As the sheriff, Israel should be held accountable for his own negligent leadership and for the action – or inaction – of his officers. Four Broward County Sheriff’s Department officers were fired over failure to confront the shooter. But Israel was the one, after all, who rewrote the verbiage of the department’s policy so officers “may” go inside during an active shooting, instead of “shall,” as the original version stated.
Even so, Israel suspended and eventually fired the officers – Peterson, for adhering to policy and procedures, and remaining outside. I can’t decide which one of these fine lawmen most deserves the nickname “The Coward of Broward,” although the internet awarded it to Peterson. In all fairness, at least Peterson has shown remorse for his decision.
Botched responses to two mass shootings notwithstanding, Israel proved himself unworthy of the badge in other ways. He had shown incompetence before the Parkland attack, during the 2017 shooting at Terminal 2 of Fort Lauderdale-Hollywood International Airport. And before that, he hired campaign supporters and chose not to report some fairly luxurious gifts. Pretty shady, at best.
The horrific tragedy in Parkland wrought irrevocable changes in so many lives. But have the incident and its aftermath changed Israel?
I want to extend once again my sympathies to the families of the Parkland victims. I am filled with sorrow for your loss. My family and I continue to keep you in our prayers.
I truly thank my family for their… https://t.co/TRc8dEZoDl
— Scott J. Israel (@ScottJIsrael) January 11, 2019
Although in January Israel made his condolences to the victims’ families, he had this to say after the ruling:
“Law enforcement in Florida fundamentally changed tonight.
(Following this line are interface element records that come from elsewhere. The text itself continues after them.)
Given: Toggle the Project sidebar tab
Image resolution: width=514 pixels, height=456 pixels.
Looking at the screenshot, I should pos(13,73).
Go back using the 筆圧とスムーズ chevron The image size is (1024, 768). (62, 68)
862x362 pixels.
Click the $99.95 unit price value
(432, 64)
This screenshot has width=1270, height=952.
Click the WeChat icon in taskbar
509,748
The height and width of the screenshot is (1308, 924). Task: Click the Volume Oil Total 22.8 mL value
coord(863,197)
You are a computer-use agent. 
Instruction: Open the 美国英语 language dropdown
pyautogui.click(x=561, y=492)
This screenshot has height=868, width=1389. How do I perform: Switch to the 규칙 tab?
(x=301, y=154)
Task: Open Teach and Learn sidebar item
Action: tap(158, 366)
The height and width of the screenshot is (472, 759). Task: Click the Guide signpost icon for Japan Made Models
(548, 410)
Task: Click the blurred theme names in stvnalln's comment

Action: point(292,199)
The office of sheriff, once accountable to the people and the law…is now subject to the petulant whims, political paybacks and personal piques of partisan tyrants in Tallahassee.”
It may be true that some political paybacks and personal vendettas were at play. That is often the case. Still, it seems that Israel has been more concerned with protecting himself and keeping his job than with actually doing what he was elected to do. A lot of innocent lives were lost on his watch; he has to live with that.
And in truth, Israel has been held accountable to both the people and the law. The people no longer had confidence in him, and an obscure state law, circa 1868, gave Gov. DeSantis and the Florida Senate sufficient ammunition to remove him from office. And I believe they can live with that.
Some claim that Florida sheriffs view Israel’s removal from office as an anti-law enforcement executive power play, and feel that this sets a dangerous precedent for future expulsions. It seems that any honest law enforcement officer who takes seriously his sworn duty to serve and protect the public should have no cause to worry about job security.
Unbelievably, Israel has the unmitigated gall to say that he vows to run for office again in 2020. We’ll wait for those election night returns…with popcorn. Until then, there’s a new lawman in town: Sheriff Gregory Tony.